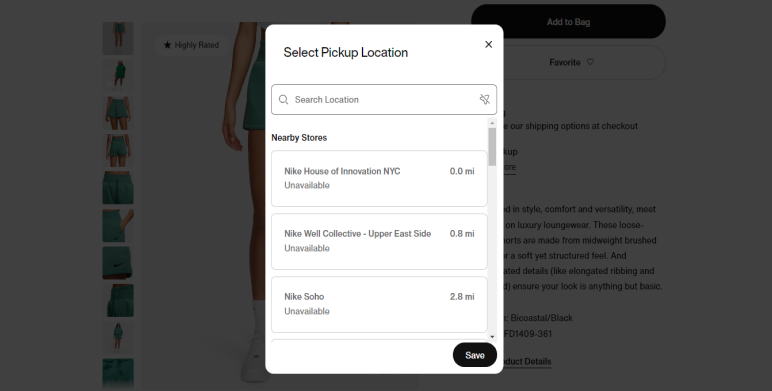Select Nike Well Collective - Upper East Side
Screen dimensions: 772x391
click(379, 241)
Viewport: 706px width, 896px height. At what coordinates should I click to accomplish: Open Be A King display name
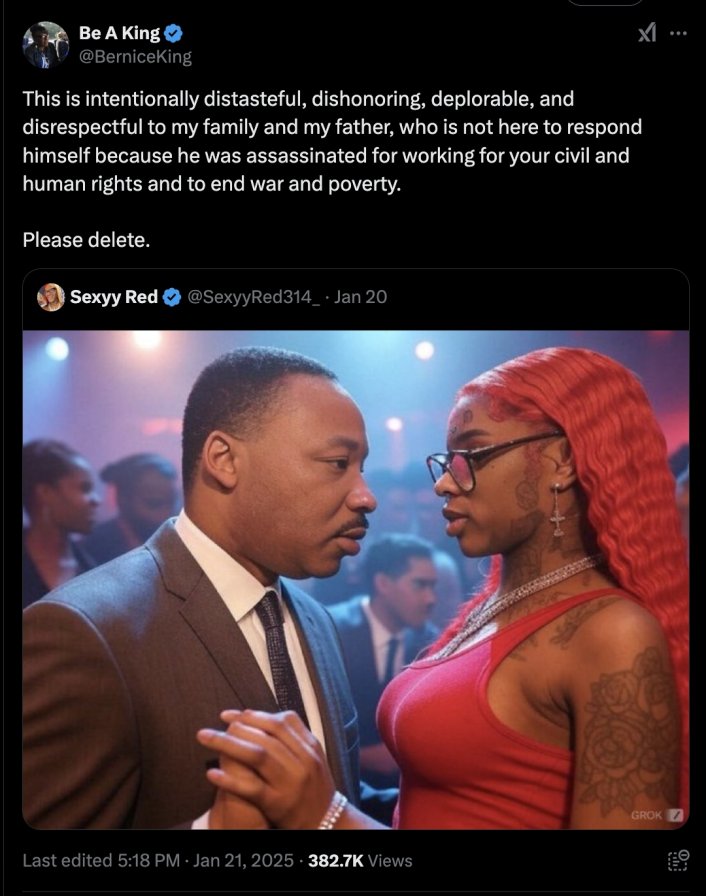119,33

AIM OF THE TASK: What is the exact wording of the lines from the one bearing "Viewport: 706px width, 896px" through the final line of the records above? Write it out without the pictures.

WORKED SOLUTION:
Viewport: 706px width, 896px height. At what coordinates should I click to accomplish: Open Be A King display name
119,33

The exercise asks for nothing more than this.